# Definition:Limit Superior of Sequence of Sets

## Definition

### Definition 1

Let $\set {E_n : n \in \N}$ be a sequence of sets.

Then the limit superior of $\set {E_n: n \in \N}$, denoted $\displaystyle \limsup_{n \mathop \to \infty} \ E_n$, is defined as:

 $\displaystyle \limsup_{n \mathop \to \infty} \ E_n$ $:=$ $\displaystyle \bigcap_{i \mathop = 0}^\infty \bigcup_{n \mathop = i}^\infty E_n$ $\quad$ $\quad$ $\displaystyle$ $=$ $\displaystyle \paren {E_0 \cup E_1 \cup E_2 \cup \ldots} \cap \paren {E_1 \cup E_2 \cup E_3 \cup \ldots} \cap \ldots$ $\quad$ $\quad$

### Definition 2

Let $\set {E_n: n \in \N}$ be a sequence of sets.

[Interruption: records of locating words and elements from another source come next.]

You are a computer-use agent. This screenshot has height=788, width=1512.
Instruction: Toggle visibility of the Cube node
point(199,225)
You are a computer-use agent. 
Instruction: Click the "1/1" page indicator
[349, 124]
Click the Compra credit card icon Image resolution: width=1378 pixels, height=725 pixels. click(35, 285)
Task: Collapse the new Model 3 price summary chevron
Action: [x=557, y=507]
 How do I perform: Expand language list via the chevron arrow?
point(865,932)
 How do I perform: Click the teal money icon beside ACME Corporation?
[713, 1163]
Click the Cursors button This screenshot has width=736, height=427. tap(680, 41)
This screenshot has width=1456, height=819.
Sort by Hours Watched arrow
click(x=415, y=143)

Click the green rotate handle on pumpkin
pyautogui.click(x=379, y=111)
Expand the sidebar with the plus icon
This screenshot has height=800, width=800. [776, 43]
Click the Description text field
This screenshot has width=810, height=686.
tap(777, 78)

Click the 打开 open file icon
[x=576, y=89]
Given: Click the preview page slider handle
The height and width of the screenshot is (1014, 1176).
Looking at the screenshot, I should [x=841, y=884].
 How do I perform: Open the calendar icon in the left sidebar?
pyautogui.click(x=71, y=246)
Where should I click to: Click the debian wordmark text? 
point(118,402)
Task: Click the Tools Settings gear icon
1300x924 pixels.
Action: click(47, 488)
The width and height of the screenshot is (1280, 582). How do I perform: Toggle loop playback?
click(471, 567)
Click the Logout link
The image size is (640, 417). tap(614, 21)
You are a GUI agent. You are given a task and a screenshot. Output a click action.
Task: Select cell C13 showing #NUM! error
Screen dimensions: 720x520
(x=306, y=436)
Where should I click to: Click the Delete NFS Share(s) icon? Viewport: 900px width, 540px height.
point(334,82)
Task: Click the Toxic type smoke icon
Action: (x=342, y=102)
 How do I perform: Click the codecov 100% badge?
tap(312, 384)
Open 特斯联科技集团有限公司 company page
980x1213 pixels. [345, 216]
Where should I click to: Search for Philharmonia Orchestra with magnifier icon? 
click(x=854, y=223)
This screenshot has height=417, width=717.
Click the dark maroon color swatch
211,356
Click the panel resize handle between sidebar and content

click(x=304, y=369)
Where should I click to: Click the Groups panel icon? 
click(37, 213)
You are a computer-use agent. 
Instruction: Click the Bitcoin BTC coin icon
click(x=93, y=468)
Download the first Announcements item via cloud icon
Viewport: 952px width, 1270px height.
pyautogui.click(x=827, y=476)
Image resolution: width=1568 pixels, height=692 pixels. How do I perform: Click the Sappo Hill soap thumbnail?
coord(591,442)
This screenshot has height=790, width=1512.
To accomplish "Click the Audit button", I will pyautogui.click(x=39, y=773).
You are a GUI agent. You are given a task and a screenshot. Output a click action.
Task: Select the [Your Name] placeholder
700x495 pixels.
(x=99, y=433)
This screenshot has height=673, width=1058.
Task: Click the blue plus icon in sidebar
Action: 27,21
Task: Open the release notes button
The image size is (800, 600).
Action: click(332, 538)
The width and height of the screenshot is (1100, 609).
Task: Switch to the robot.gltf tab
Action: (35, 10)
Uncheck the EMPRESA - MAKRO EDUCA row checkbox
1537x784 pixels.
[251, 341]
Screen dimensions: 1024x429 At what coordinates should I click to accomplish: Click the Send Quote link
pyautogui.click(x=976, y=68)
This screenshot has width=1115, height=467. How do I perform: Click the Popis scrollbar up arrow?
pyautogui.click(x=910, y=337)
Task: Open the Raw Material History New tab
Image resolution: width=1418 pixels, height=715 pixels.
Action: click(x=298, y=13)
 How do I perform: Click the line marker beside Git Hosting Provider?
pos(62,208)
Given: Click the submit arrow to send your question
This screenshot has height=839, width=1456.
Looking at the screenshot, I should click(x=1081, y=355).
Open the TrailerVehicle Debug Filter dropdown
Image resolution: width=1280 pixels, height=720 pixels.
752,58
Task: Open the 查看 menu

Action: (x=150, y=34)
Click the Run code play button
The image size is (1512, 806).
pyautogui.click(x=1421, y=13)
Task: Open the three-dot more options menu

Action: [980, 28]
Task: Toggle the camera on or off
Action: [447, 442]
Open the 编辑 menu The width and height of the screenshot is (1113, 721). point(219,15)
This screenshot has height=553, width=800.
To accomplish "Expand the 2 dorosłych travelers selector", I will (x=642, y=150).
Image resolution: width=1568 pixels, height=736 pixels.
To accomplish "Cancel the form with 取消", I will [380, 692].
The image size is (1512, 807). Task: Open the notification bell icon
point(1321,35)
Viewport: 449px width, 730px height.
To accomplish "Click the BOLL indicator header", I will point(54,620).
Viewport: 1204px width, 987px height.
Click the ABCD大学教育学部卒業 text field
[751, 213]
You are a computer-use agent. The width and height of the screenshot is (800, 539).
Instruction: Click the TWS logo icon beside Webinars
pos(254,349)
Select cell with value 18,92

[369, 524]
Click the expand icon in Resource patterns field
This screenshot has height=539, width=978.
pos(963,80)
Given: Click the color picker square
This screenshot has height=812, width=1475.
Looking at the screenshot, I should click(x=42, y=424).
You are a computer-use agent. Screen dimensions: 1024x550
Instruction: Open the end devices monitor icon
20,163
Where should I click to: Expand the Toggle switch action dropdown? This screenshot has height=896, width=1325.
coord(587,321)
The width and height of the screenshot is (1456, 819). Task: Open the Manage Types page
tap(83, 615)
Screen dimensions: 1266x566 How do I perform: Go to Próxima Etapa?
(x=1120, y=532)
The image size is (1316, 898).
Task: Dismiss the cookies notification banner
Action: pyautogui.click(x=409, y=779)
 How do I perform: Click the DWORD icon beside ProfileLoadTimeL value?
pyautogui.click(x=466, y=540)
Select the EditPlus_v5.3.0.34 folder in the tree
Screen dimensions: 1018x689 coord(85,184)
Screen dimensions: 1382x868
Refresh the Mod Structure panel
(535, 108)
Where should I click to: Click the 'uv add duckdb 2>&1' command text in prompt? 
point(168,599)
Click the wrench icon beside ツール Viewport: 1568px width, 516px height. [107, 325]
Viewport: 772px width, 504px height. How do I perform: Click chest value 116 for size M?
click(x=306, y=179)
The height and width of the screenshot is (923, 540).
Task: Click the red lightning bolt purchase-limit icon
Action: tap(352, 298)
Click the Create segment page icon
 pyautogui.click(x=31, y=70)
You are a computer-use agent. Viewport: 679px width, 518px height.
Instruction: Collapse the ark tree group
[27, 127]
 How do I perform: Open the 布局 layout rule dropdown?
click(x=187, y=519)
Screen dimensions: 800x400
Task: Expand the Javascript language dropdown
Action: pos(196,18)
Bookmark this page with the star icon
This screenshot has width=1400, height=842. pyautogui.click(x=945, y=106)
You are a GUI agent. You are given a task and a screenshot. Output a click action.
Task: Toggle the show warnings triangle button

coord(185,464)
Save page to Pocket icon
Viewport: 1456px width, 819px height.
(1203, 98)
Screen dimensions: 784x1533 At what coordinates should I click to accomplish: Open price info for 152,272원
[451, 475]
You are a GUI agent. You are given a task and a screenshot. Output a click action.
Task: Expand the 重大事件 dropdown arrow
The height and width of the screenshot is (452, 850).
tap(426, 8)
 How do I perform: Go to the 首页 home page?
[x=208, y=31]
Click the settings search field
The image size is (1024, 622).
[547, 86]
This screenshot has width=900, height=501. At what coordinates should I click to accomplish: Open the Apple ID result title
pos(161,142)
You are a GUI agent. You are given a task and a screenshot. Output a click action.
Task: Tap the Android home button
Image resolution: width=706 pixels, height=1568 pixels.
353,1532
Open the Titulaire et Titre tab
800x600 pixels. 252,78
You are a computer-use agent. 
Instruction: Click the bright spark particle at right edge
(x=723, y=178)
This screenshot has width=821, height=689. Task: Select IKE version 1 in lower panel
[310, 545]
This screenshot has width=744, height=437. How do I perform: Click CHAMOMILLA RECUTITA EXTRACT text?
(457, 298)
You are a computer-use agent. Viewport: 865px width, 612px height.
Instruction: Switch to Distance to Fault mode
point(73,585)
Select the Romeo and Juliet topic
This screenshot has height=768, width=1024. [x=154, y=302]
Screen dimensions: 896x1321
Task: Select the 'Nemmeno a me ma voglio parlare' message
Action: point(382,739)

Then the limit superior of $\set {E_n: n \in \N}$, denoted $\displaystyle \limsup_{n \mathop \to \infty} \ E_n$, is defined as:

$\displaystyle \limsup_{n \mathop \to \infty} \ E_n = \set {x : x \in E_i \text { for infinitely many } i}$

## Also denoted as

The limit superior of $E_n$ can also be seen denoted as:

$\displaystyle \overline {\lim}_{n \mathop \to \infty} \ E_n$

but this notation is not used on $\mathsf{Pr} \infty \mathsf{fWiki}$ because it does not render well.

## Also see

• Results about limits superior of set sequences can be found here.

## Linguistic Note

The plural of limit superior is limits superior. This is because limit is the noun and superior is the adjective qualifying that noun.